━━━━━ Data for processing ━━━━━

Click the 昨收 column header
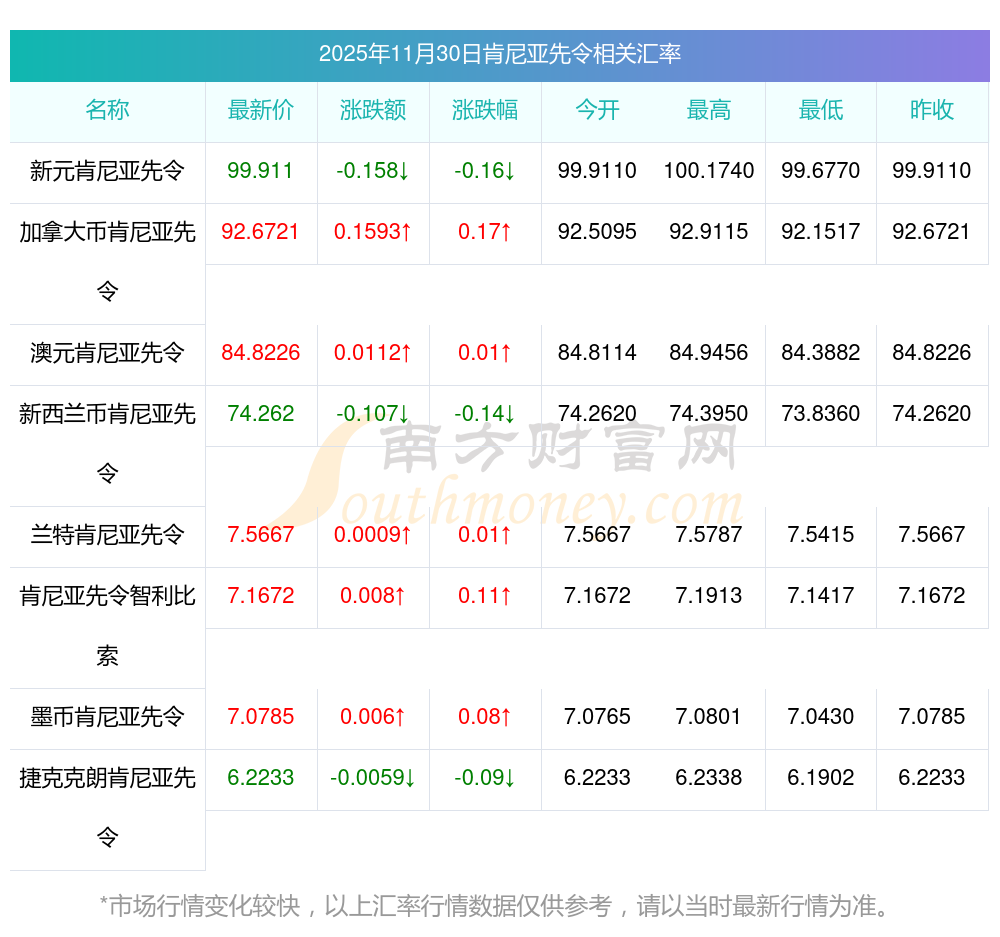932,111
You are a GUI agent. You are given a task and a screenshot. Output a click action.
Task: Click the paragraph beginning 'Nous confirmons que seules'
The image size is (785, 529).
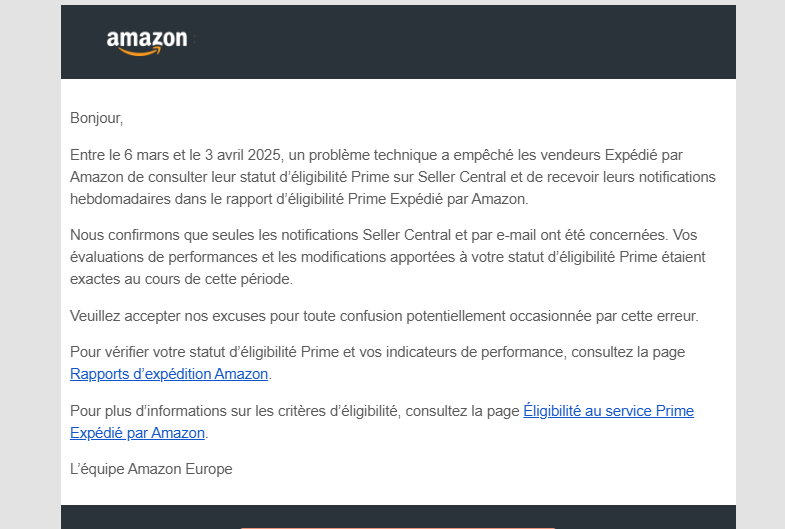point(387,257)

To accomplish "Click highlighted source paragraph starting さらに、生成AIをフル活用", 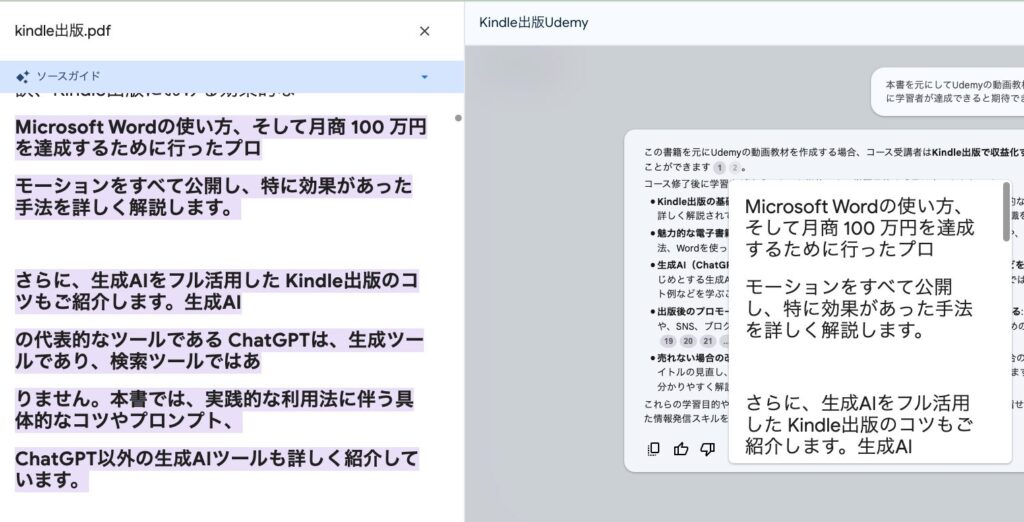I will coord(218,290).
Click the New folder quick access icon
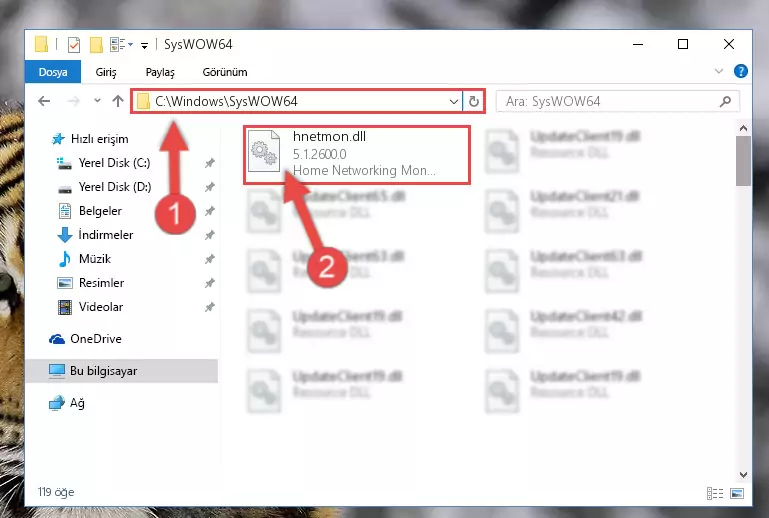 [96, 45]
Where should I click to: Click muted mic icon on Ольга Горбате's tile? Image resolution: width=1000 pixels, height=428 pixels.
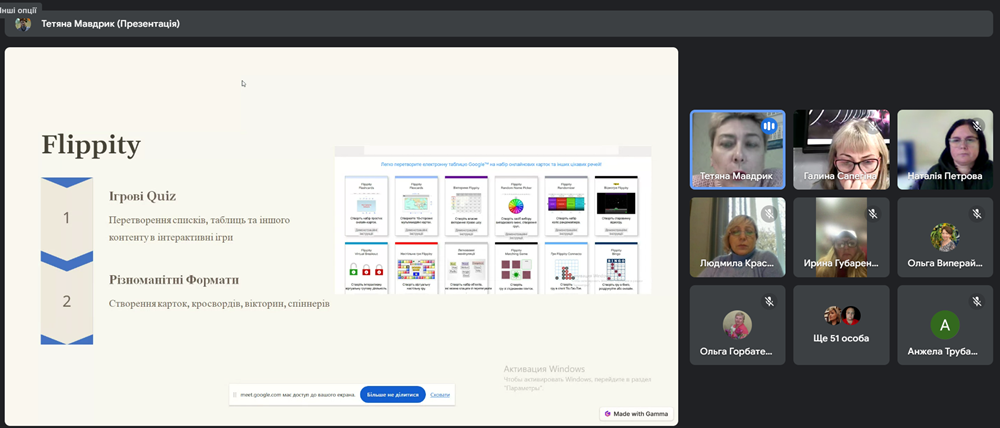click(x=769, y=301)
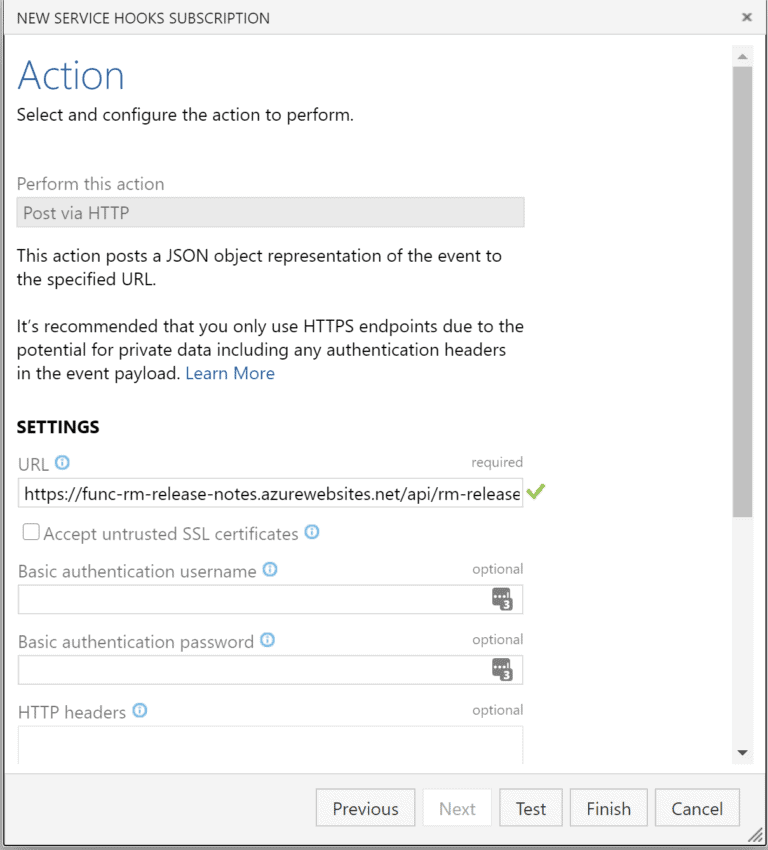Open the Learn More link
The image size is (768, 850).
tap(230, 372)
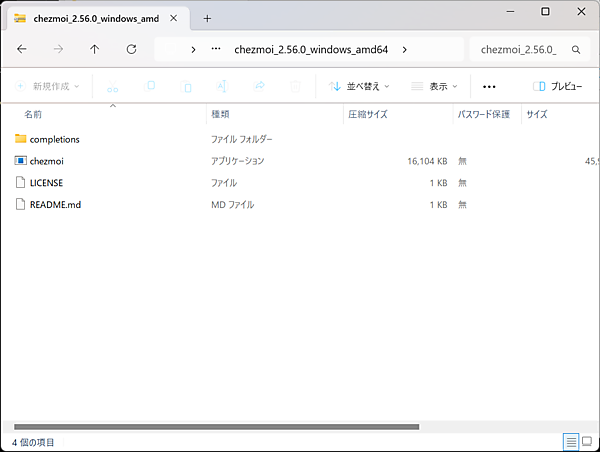Open the 並べ替え sort dropdown
Image resolution: width=600 pixels, height=452 pixels.
tap(359, 87)
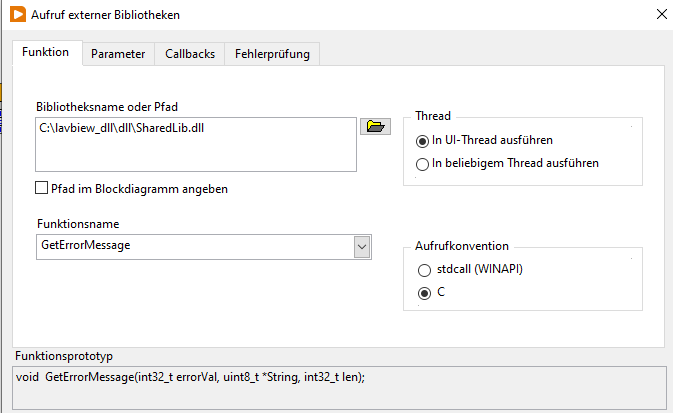Select the Funktion tab
The width and height of the screenshot is (673, 413).
(45, 52)
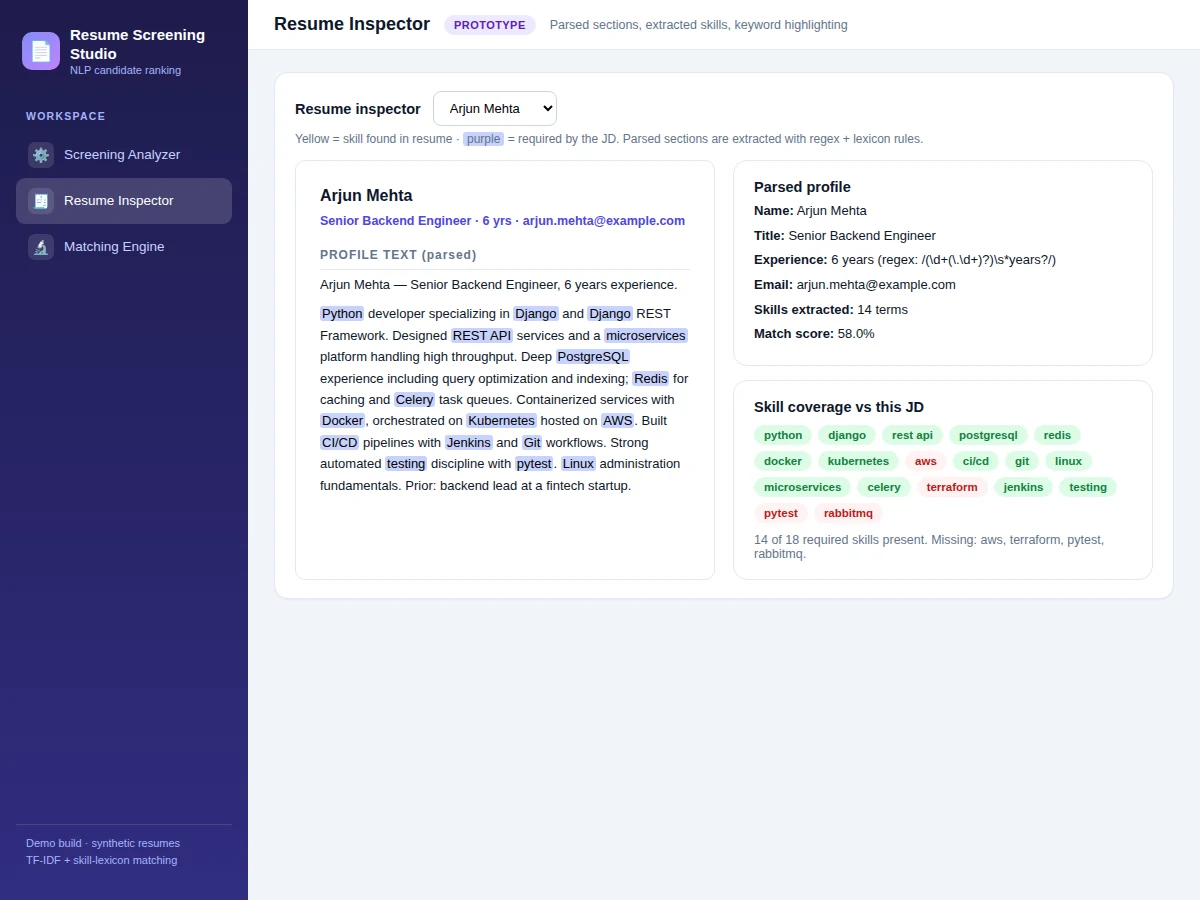Click the red rabbitmq skill chip

[848, 513]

━━━━━

Give again, word for word, the lines above from the one with "Click the New folder quick access icon" through the final line of the data, both ends included. Do not copy any picture.

* Response box:
Click the New folder quick access icon
 [96, 45]
Where should I click to: Click muted mic icon on Ольга Горбате's tile? Image resolution: width=1000 pixels, height=428 pixels.
click(x=769, y=301)
Open the Learn More link
The image size is (768, 850).
tap(230, 372)
Open the 並べ替え sort dropdown
Image resolution: width=600 pixels, height=452 pixels.
tap(359, 87)
Select the Funktion tab
The width and height of the screenshot is (673, 413).
(45, 52)
Click the red rabbitmq skill chip

[848, 513]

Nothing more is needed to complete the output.